I said that the context window improved. I mean that it is larger. GPT-3.5 is 4k tokens, GPT-4 is 8k tokens (standard) or 32k tokens (only API access atm). This is the number of tokens that GPT-X can take into account when producing a response.
Specifically, I was using this to support the statement "In very near future your IDE will send the whole codebase as context to LLMs." I'm not talking about loops or accuracy.
It's true, but there is no indication that GPT can explain larger concepts for you, and negative indication it will be able to do it accurately.

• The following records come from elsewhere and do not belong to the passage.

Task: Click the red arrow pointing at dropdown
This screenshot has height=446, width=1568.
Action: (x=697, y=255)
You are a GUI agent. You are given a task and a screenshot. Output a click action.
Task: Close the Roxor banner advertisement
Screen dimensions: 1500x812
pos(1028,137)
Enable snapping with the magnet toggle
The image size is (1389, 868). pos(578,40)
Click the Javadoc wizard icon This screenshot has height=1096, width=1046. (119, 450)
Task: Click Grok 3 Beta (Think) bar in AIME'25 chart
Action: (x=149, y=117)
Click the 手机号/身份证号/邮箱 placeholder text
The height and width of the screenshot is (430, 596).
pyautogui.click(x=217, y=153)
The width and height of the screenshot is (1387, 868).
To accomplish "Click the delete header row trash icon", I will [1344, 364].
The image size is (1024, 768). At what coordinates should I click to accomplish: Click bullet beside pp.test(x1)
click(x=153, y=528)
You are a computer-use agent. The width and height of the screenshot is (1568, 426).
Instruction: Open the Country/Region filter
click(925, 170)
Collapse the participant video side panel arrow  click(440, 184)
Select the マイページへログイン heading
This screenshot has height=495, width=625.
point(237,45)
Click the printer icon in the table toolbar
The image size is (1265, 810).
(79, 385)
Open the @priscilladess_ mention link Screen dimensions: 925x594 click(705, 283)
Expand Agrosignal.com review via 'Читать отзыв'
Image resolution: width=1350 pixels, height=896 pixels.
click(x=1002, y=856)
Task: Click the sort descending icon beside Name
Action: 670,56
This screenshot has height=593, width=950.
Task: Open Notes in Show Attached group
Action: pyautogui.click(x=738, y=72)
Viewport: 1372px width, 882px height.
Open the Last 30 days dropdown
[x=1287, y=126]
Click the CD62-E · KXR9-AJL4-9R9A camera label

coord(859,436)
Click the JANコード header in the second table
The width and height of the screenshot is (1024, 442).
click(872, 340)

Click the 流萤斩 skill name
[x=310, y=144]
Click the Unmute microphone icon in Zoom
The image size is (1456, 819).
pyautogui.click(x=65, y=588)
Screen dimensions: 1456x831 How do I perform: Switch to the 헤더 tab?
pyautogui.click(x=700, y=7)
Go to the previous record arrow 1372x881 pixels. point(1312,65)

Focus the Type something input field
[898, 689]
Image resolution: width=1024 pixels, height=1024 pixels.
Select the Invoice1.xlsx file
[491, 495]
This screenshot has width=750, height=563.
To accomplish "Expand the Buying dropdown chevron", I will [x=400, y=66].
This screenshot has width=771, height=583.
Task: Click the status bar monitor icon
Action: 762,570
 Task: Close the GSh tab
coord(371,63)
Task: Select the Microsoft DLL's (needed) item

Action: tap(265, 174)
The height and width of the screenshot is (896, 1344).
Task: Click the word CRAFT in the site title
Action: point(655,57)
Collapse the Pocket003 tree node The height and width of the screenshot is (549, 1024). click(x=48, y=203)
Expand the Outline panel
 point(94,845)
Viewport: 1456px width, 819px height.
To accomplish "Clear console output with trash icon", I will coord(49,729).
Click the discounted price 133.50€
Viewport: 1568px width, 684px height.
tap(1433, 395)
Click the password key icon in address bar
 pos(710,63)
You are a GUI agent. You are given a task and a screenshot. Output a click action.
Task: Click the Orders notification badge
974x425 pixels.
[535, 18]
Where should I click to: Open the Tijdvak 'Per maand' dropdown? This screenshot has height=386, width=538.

It can't even explain small code to me unless it is something that it has been trained on. Often it gets even simple things wrong, either obviously, or worse, subtly wrong.
I agree that this is the part that needs more work, and is most uncertain. Increasing context windows seems like a fairly straightforward computational challenge (albeit potentially expensive). On the other hand, whether or not we can scale current models towards "true understanding" (or similar), is a total unknown atm.
I still think we will get useful things from scaling up current models though. I've already got a lot of value out of Copilot, for instance, and I'm looking forward to the next version based on GPT-4. Recently, I've been using the GPT-3 Copilot to write a lot of pandas/matplotlib code, which is fairly straightforward and repetitive, but as mainly a Java developer, I just don't have the APIs at my fingertips. Copilot helps a lot with this sort of thing.